Some of Magellan’s cost-cutting policies make sense on paper but can cause problems for families. Tschetter-Siedschlaw described how certain medications cost the same per pill, regardless of the dosage. So if a child needs, say, 15 mg of a certain drug, Magellan might cover 30-mg pills only, to allow patients to receive twice as many doses for the same price. It’s a logical way to keep expenses down. The trouble is, parents are not always able to cut the pills evenly, which creates problems for administering the correct dose. Or, attempts to halve or quarter pills may leave some of the medication in powder on the cutting surface, again making it difficult to give children the correct dose.

Two attorneys who have represented children in the foster care system described problems with Magellan not covering prescribed medications or refusing to pay for placements at in-patient facilities (either in Iowa or out-of-state) that were suited for the child’s needs. In some cases, children with mental health problems have been placed in shelters or foster care during the appeals process, even though the shelter workers or foster parents had not been trained to handle the child’s severe issues.

According to people with working knowledge of such cases, Magellan has sometimes been slow to approve transfers from Broadlawns Hospital in Polk County to private facilities where beds were available.
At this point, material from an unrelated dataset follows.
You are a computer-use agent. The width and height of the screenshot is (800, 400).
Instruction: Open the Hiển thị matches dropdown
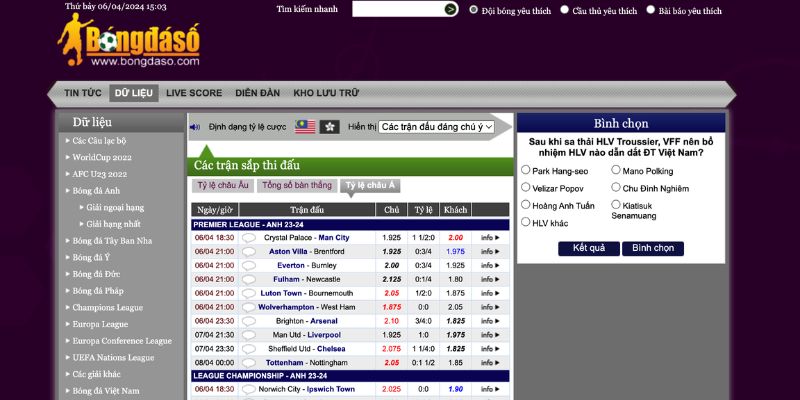pyautogui.click(x=437, y=127)
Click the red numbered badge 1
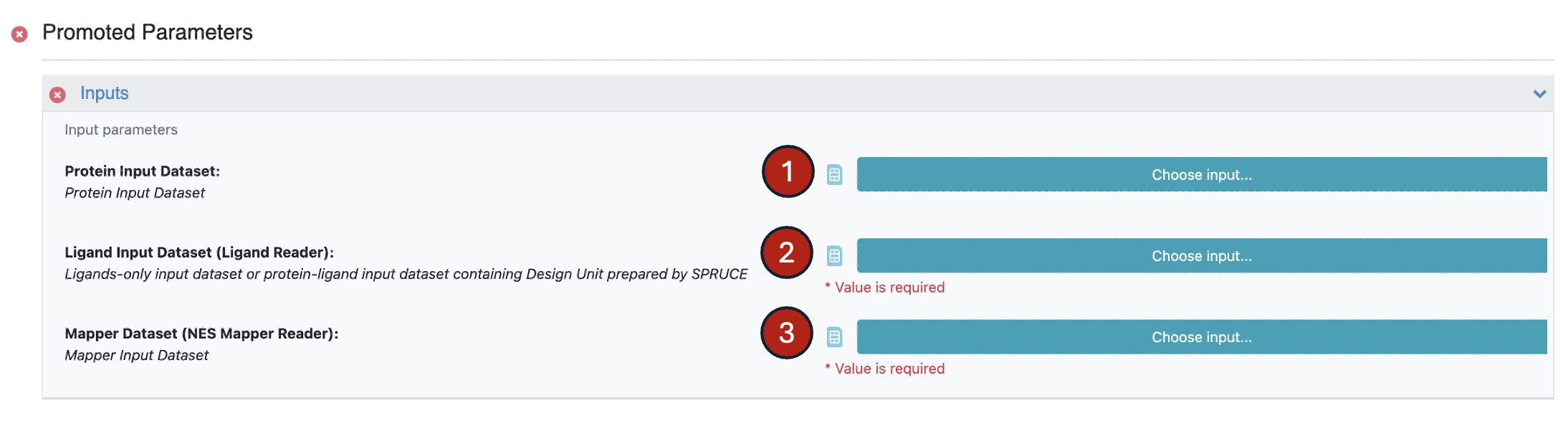The image size is (1568, 426). point(788,171)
Those delays leave fewer beds available at Broadlawns for patients in crisis coming from the emergency room.

While some parents of children on Medicaid welcomed the news that they will not have to deal with Magellan after this year, others are worried that having multiple companies managing care for mental health services will create new problems. Sometimes children in the same household are on different Medicaid waivers. Will those parents have to deal with more bureaucracy when new companies take over their cases? Since children with intense mental health needs can be among the more costly patients to insure, will companies have an incentive to deny services and drive the parents of more severely ill children to one of the other insurers selected to manage care for Iowans on Medicaid?

Meridian loses bid to keep managing care for most of its current customers

Foley noted that having failed to become one of the winning bidders, Meridian Health Plan “will lose its state contract to manage care for some Medicaid beneficiaries that was worth $145 million last year.” Meridian is a physician-owned plan that Dr. Andy McGuire led until shortly after she became the Iowa Democratic Party’s state chair this year. Under its current contract, it has been managing care for about 58,000 Iowans.
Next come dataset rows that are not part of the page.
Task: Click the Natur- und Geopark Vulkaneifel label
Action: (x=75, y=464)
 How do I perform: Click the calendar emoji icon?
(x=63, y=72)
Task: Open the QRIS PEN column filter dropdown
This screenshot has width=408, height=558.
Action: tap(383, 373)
I sought comment from McGuire, who directed me to Meridian spokesperson Ray Pitera. He said the company is “disappointed” with Monday’s announcement and “evaluating opportunities for reconsideration with the State of Iowa.” He noted that Meridian “does serve Medicare Advantage and Medicare/Medicaid dual members in limited service areas within Iowa,” and said there is no end date for such products.

Assuming Meridian is not able to convince the Iowa DHS to change its mind, the company will lose almost all of its Iowa business, though it will remain a managed care provider for many Medicaid recipients in Illinois and Michigan.

McGuire is not running for any elected office in 2016 but is widely considered a possible future candidate for governor, or possibly for Congress. She was Mike Blouin’s running mate during the 2006 Democratic gubernatorial primary. Politically, it would be more of an asset to lead a company still coordinating health care for tens of thousands of Iowans.